WHAT TO WORK ON:
In the entries below, begin at the line that has "Task: Click the SpaceX client logo icon" and stop after the line that has "Image resolution: width=588"; output those lines exactly, leaving out pictures.

BEGIN RECORDS FOR THIS EXERCISE

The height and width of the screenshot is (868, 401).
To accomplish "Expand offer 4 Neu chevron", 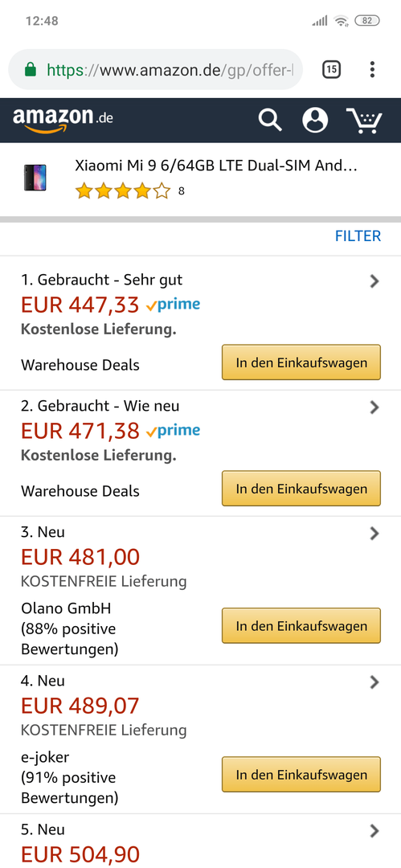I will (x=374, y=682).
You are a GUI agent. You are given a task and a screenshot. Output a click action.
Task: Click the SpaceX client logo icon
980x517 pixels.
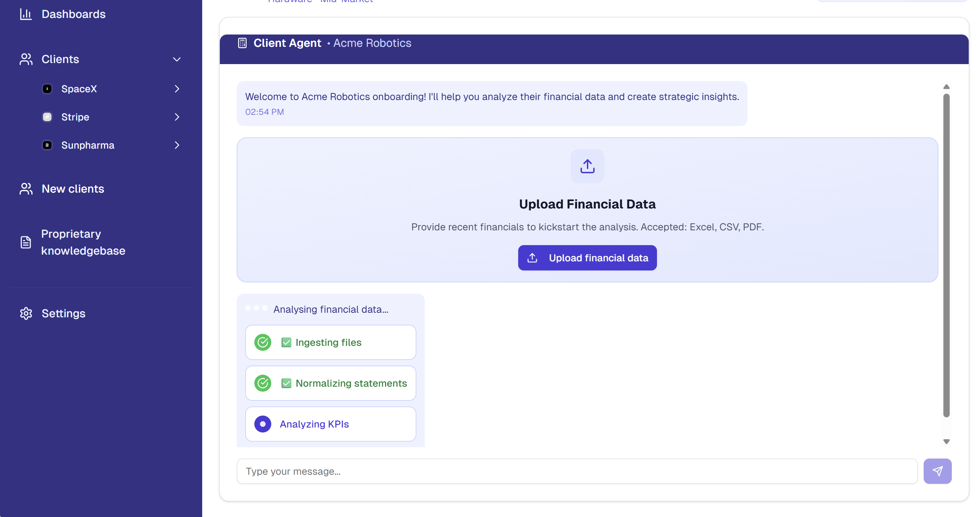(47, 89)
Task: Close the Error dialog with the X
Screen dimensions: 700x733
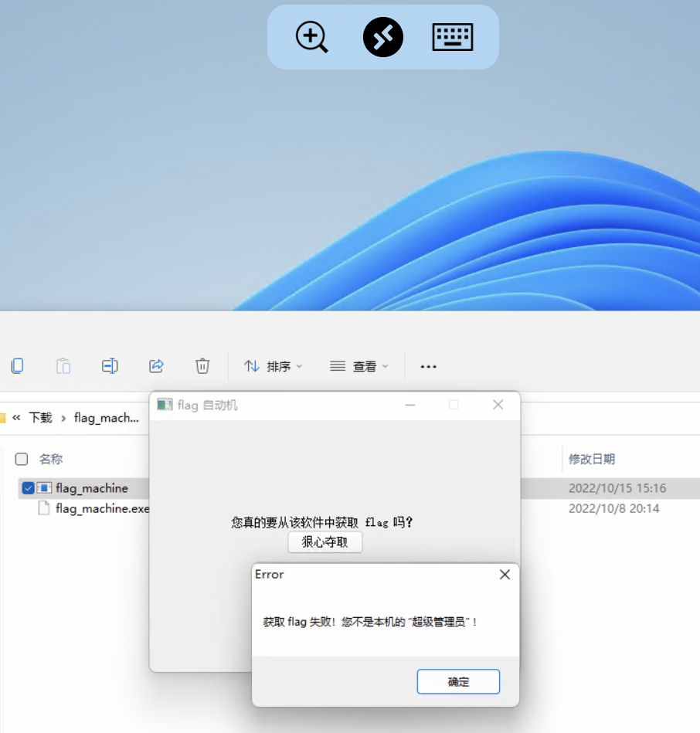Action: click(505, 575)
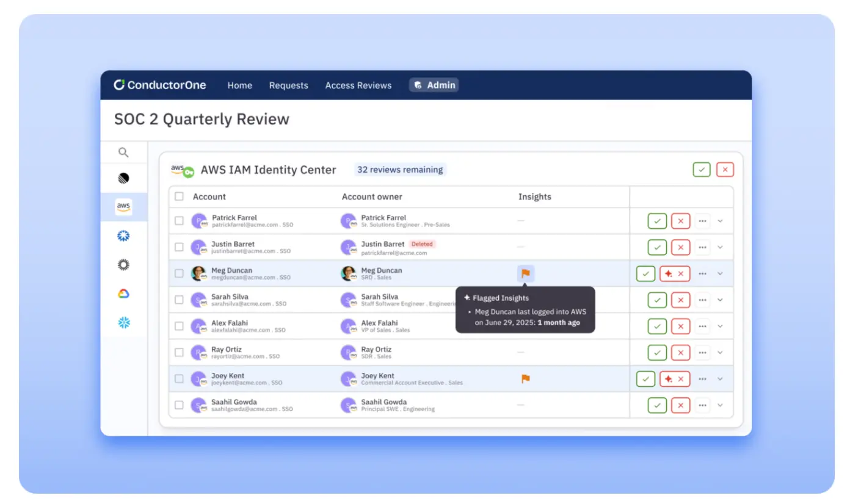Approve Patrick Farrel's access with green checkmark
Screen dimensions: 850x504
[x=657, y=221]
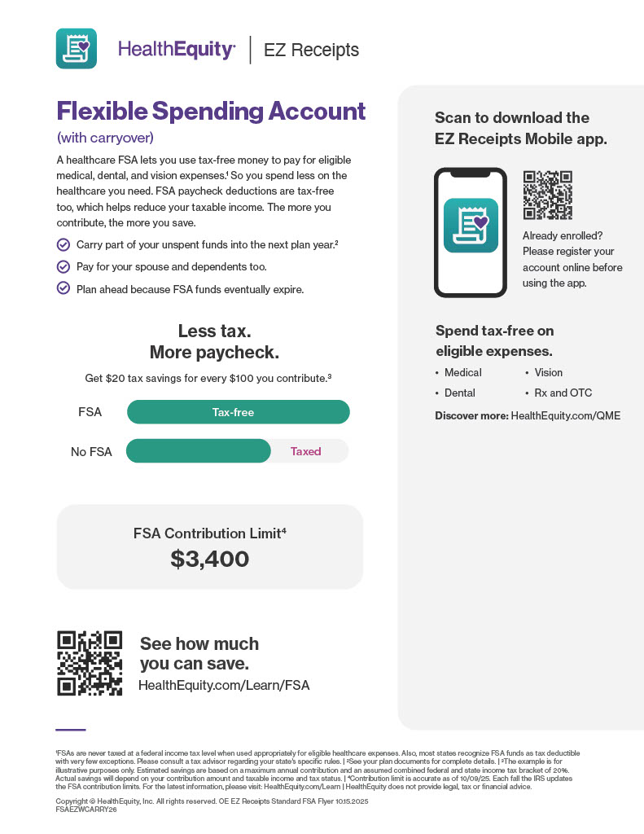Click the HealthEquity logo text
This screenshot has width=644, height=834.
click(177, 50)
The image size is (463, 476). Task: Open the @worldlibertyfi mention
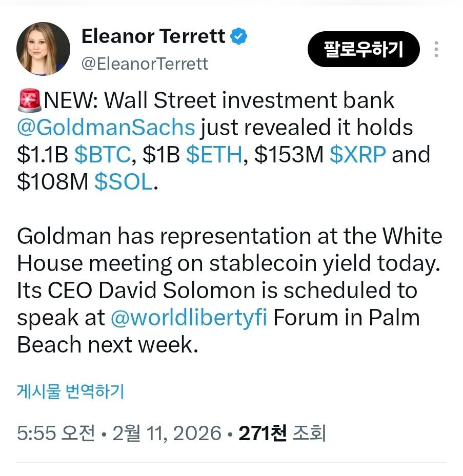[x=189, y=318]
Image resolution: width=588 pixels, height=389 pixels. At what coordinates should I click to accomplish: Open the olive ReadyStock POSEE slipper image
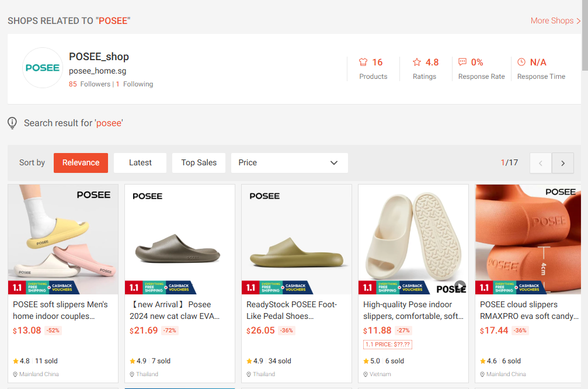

END RECORDS FOR THIS EXERCISE
BEGIN RECORDS FOR THIS EXERCISE

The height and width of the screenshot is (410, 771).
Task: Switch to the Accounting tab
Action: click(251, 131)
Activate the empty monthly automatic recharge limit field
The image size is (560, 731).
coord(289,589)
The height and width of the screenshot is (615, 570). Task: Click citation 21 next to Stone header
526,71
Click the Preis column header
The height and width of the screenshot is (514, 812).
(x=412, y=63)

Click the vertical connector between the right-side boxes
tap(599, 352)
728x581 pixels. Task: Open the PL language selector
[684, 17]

END RECORDS FOR THIS EXERCISE
BEGIN RECORDS FOR THIS EXERCISE

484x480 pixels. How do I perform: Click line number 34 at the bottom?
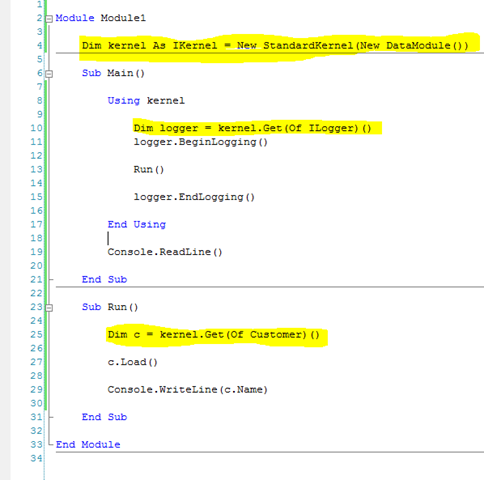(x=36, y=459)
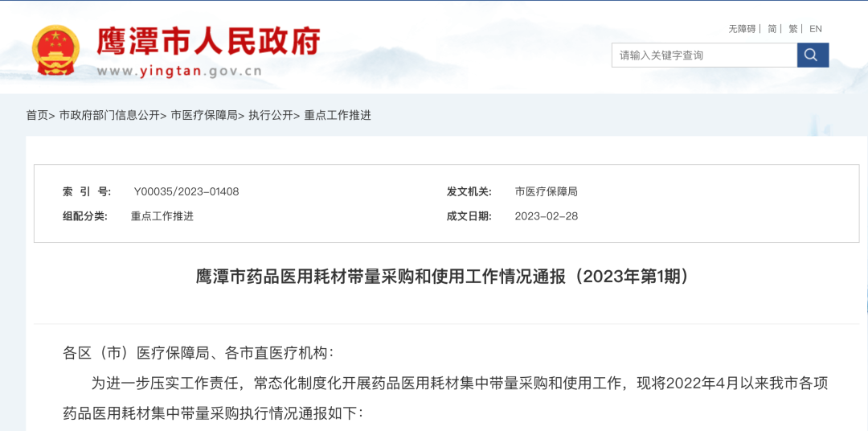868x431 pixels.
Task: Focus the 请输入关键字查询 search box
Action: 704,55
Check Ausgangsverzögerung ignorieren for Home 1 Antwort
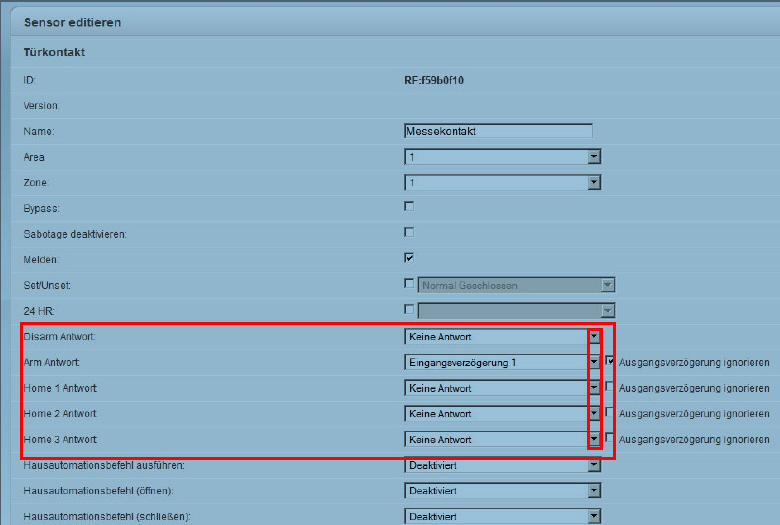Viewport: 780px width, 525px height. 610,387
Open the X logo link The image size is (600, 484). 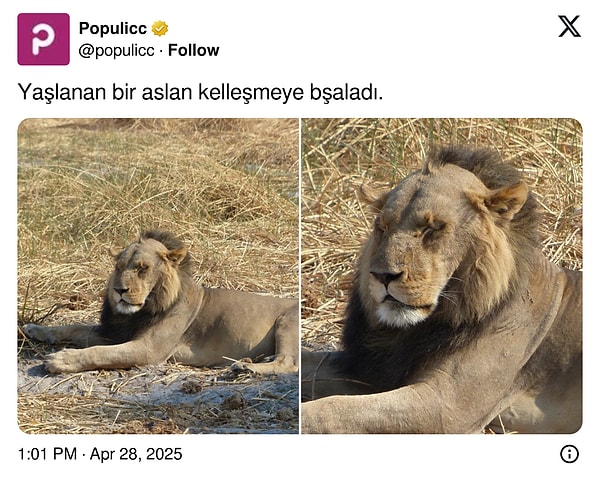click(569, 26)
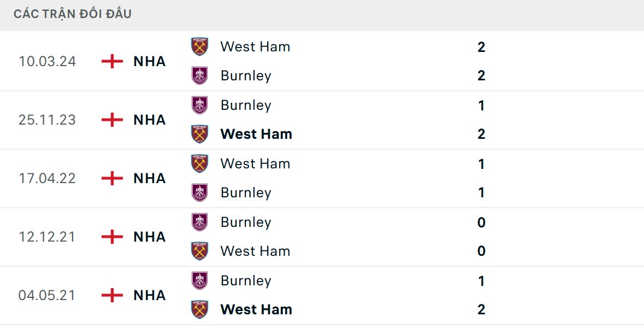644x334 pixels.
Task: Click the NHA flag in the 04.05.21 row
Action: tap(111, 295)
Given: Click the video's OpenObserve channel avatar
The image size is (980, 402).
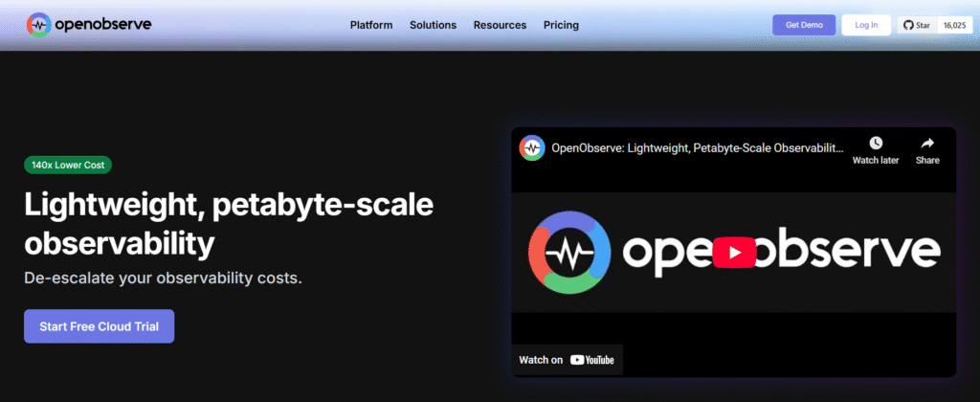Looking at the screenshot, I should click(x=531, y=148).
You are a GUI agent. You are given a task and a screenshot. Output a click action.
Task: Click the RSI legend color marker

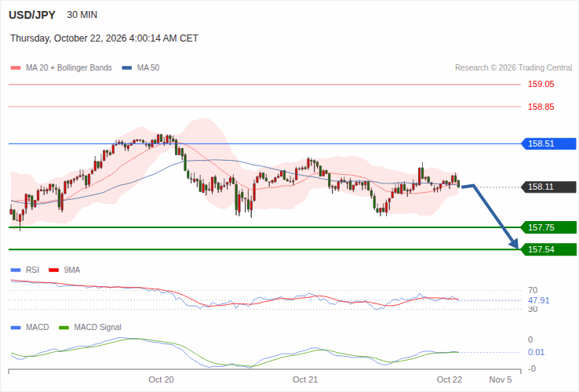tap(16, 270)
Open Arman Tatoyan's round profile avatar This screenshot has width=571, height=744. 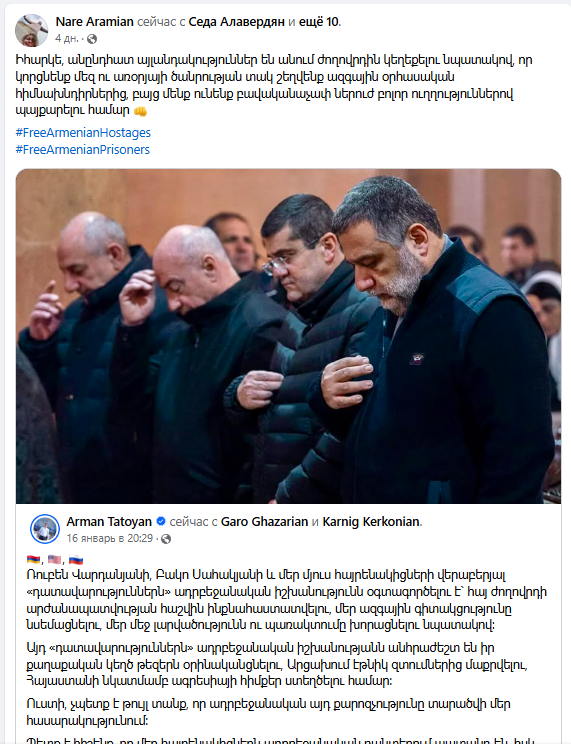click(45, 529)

END RECORDS FOR THIS EXERCISE

RESULT OF THIS EXERCISE:
Task: Click the SpaceX client logo icon
980x517 pixels.
(47, 89)
Task: Close the Error dialog with the X
Screen dimensions: 700x733
Action: click(505, 575)
Approve Patrick Farrel's access with green checkmark
Screen dimensions: 850x504
[x=657, y=221]
Click the HealthEquity logo text
This screenshot has width=644, height=834.
click(177, 50)
The image size is (463, 476). Task: Open the @worldlibertyfi mention
[x=189, y=318]
Image resolution: width=588 pixels, height=389 pixels. At what coordinates should I click to accomplish: Open the olive ReadyStock POSEE slipper image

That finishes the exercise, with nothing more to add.